The government is keen - rightly so - to get unemployed people into work when possible. I suggest that we need to think a bit more carefully about what is required if this is to become a reality for many people.
Some years ago, there was a generally simplistic approach to homelessness: you too a homeless person, you put them into a flat, problem solved.
These days, we know it is not that simple. Not for many people, anyway. If you stick a needy person into a flat and forget about them, they will often struggle to pay the bills, feed themselves, and may invite other dysfunctional people around to keep them company. The end result is that they are kicked out for not paying the rent, or the place is trashed and becomes impossible to live in.
To prevent this, we have a wide range of supported accommodation. The support may come from someone on site, or from someone who visits on a regular basis. But, however it works, the support is provided because the people need it, and because (in the long run) it is cheaper to provide support to someone and enable them to remain in their flat than it is to sort out all the problems that go with repeat homelessness.
So, some people need a place to live but cannot cope with maintaining a flat on the same terms as other, more successful, people in the marketplace.
In the same way, some people need a job, but cannot gain or keep employment if they are competing on a level playing field. There will always be other people who are better (more cost-effective) employees. It will never make economic sense for an employer to employ one of these folk.
At least - for the employer, it will never make economic sense. For the country, it makes pefect economic sense to get needy people into work.
(This is an updated version of one part of the response I made in October 2008 to the DWP consultation on their paper "No one written off". The full response provides more details about the features a successful welfare system must have, structured around the DWP paper. An updated version of one section can be found in the paper on Revising the Welfare System.)
As well as changing the people to fit the jobs available, we must also seek to provide the sort of jobs that the unemployed people will be able to do, and find fulfilment in doing. We must work to provide jobs that involve physical work, and being outdoors. We must provide jobs in engineering and light industry. We must provide jobs that do not involve computers and require social skills.

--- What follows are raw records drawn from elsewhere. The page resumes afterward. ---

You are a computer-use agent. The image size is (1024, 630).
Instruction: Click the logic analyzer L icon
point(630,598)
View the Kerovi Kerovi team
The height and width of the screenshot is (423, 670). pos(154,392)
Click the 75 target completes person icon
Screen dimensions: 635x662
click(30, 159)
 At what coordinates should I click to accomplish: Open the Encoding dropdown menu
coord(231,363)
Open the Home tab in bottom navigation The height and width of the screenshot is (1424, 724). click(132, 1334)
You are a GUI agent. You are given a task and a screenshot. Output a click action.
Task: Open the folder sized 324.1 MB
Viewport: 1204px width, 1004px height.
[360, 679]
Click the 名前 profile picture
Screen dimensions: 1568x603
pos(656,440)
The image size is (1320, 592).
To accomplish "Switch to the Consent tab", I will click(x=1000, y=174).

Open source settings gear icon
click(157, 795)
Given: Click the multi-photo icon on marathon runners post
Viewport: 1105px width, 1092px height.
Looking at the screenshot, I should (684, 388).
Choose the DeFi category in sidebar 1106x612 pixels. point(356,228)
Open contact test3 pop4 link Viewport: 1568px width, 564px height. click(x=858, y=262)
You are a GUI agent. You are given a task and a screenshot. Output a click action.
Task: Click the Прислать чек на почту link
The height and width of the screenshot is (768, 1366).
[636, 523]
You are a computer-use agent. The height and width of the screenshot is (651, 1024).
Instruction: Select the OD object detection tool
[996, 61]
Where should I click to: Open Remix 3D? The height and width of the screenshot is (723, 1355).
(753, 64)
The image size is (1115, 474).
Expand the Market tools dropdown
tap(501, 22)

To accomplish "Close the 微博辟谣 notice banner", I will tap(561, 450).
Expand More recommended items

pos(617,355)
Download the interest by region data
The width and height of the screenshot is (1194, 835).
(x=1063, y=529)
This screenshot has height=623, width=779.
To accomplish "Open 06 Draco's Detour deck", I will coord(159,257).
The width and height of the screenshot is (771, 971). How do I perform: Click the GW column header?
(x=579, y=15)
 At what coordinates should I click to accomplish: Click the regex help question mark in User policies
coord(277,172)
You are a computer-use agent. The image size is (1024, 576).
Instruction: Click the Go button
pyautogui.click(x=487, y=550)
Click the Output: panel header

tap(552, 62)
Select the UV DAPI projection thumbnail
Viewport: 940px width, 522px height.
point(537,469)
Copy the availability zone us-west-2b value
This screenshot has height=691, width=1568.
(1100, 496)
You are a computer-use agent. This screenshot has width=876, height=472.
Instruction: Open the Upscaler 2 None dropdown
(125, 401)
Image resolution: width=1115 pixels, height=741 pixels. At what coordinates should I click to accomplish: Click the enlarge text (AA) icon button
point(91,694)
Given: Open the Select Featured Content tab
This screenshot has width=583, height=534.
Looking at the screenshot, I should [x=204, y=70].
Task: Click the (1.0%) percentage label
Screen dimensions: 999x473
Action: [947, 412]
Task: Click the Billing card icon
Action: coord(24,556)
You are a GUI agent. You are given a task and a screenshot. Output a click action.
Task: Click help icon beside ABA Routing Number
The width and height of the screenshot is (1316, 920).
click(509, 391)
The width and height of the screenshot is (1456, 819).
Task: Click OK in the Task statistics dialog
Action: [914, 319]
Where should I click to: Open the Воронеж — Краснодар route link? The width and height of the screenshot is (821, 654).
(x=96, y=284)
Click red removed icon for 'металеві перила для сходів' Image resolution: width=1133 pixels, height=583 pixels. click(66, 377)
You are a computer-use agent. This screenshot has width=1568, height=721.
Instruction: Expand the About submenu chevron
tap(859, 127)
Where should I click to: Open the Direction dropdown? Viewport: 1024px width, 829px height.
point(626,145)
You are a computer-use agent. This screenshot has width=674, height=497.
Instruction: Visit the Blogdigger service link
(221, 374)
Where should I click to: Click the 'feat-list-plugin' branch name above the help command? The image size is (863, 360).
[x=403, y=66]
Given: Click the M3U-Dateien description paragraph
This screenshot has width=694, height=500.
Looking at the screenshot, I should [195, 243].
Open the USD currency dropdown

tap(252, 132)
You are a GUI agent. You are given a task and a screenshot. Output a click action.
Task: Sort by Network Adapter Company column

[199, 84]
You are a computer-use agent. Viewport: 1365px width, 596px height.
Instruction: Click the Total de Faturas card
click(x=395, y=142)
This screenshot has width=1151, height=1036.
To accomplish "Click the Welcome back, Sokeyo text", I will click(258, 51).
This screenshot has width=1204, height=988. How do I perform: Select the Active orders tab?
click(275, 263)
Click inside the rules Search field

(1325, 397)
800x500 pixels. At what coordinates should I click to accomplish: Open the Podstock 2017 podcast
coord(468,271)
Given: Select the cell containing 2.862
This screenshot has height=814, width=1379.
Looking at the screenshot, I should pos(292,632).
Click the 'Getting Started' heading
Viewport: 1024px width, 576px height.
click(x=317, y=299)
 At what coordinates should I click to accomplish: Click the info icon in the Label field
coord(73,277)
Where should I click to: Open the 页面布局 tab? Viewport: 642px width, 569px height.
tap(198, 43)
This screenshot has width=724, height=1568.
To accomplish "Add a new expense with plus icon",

To be blunt, we must provide jobs for the sort of men who want to spend their nights down the pub and would never dream of changing a nappy. Not because we like and wish to encourage such attitudes and behaviour, but because there are a great many people like that, and we need to solve real problems, as opposed to the problems we wish we had.
If the only major employer in an area is a Call Centre, then we can try to train everyone to work in a Call Centre. But it makes more sense to try to provide different kinds of work for people who are not naturally suited to call centre work.
We must provide far more subsidised jobs: supported employment, along the lines of supported housing In a market economy, every employer is under pressure to deliver the greatest profit possible from the workforce, which means they all want the most productive employees.
In this environment, very few will choose to employ people who need a great deal of support and who will take time off to sort out their ongoing problems - not on economic grounds. Some people with mental or physical disabilities will never be able to compete on the open jobs market, and equalities legislation can only go so far. People with ongoing emotional problems or who are trying to get free from addictions will not be as productive at work as those without these problems. But they need work too - they need it even more than 'ordinary' people.
For this to work, we will have to be deliberately counter-cultural in some ways. The aim of industry at present is to make the workforce more productive through increasing automation and moving towards high-tech jobs. But this only makes sense if your aim is to make the greatest profit possible.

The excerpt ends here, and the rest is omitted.